Le 13 août 1994, un employé du HCR à Kirundo, M. Jose Lopez Herrera, fut tué lors d'une fusillade devant son domicile alors qu'il accueillait l'administrateur communal (hutu) de Kirundo et &autres personnes. Selon une version, c'est l'administrateur qui était visé ; selon l'autre, il aurait ainsi payé pour avoir pris une part active dans la protection des rescapés du massacre de Kiri (6).

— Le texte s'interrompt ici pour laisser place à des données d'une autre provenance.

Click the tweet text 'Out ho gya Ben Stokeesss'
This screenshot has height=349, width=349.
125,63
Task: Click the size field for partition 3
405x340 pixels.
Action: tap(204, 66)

Aux dernières nouvelles, l'enquête sur le massacre de Kiri n'a pas encore progressé de manière significative...

 

 

 

NOTES

 


1. Physicians for Human Rights, organisation non-gouvernementale basée à Boston (100 Boylston Street, Suite 702, Boston, MA 02116), a à son actif de nombreuses missions et rapports (entre autres en Géorgie soviétique, au Koweït, en Somalie, à Haïti,...) concernant les droits de l'homme, en particulier l'impact de leur violation sur la santé des populations et des individus.

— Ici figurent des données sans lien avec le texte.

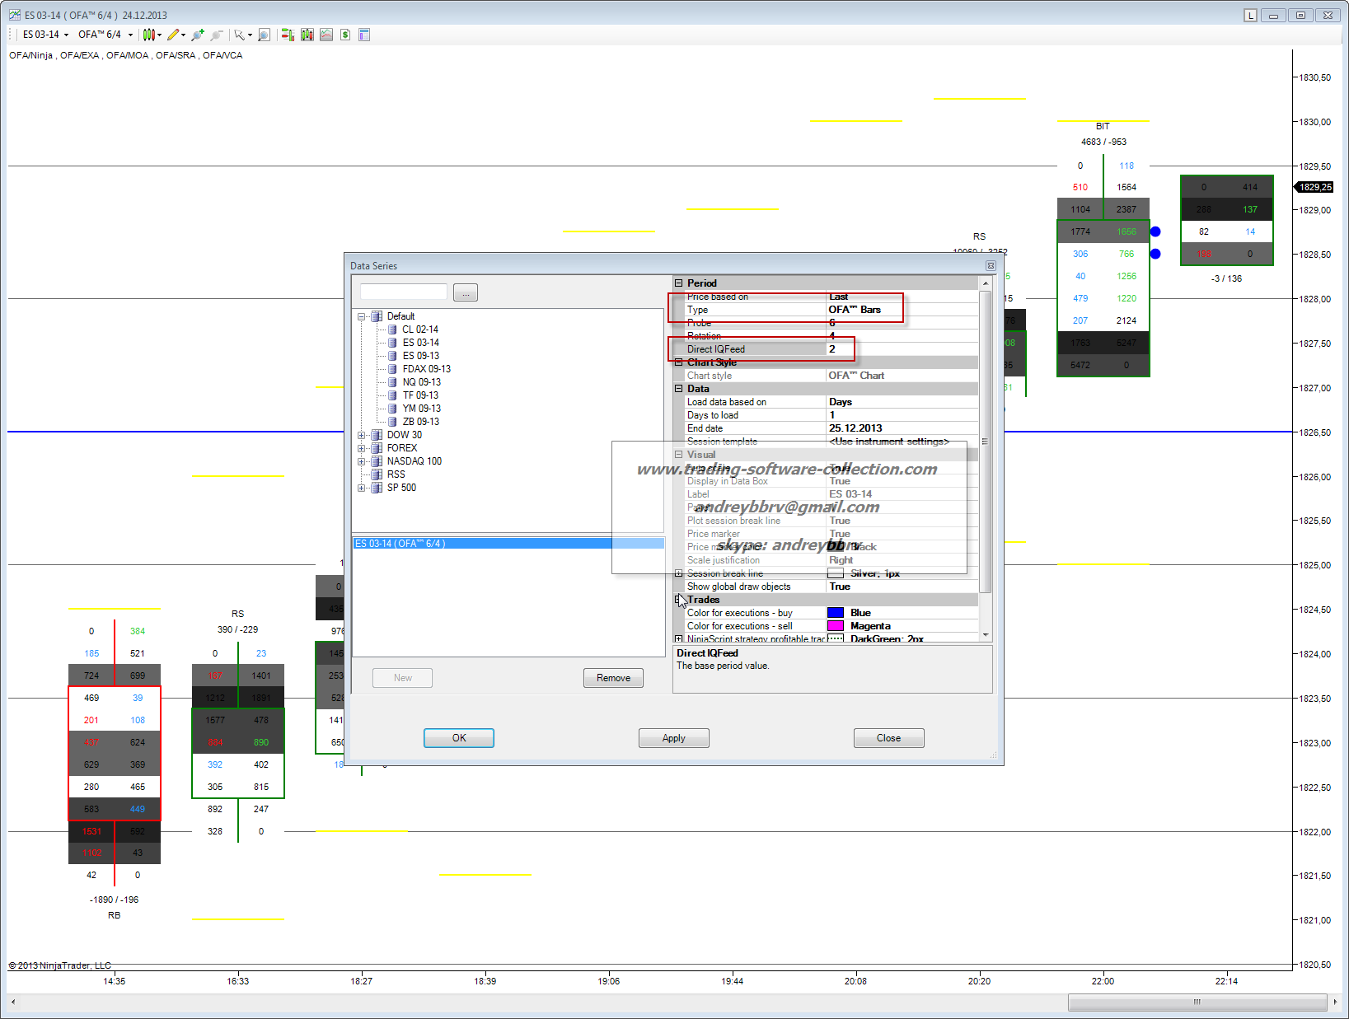Screen dimensions: 1349x1019
Task: Click the zoom frame magnifier icon
Action: pyautogui.click(x=264, y=35)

2. Il est à noter que les agences de presse et la presse internationale (International Herald Tribune, 15 juin 1994 ; Le Monde, 16 juin 1994 ; Le Soir, 15 juin 1994), ont rapporté le massacre en indiquant que les victimes étaient des réfugiés tutsi et les tueurs des miliciens hutu venus du Rwanda. Quant à La Libre Belgique du 15 juin 1994, elle rapporte qu'une centaine de réfugiés hutu ont été attaqués par des réfugiés tutsi qui auraient reconnu des tueurs parmi les nouveaux venus et que six cadavres ont été retrouvés, mais que le reste du groupe hutu se serait égaillé dans les marais avoisinants.

3. Par exemple, 31 Hutu enlevés et disparus à Cendajuru (Kayanza) le 13 juillet et 46 tués à la grenade dans une chapelle à Kabarore (Ngozi) le 16 juillet 1994. (Le Monde, 22 juillet 1994)

4. "Manuel sur la prévention des exécutions extrajudiciaires, arbitraires et sommaires et les moyens d'enquête sur ces exécutions" publié par les Nations Unies (New York, 1991, ISBN 92-1-230192-4).

5. La MIOB est une force d'une trentaine d'observateurs militaires de l'OUA déployés au Burundi depuis la mi-juillet 1994.

6. Voir Libération du 15 août 1994 et Le Monde des 16 et 17 août 1994. (Dans ce dernier article, la version des fait s'est à nouveau peu correcte).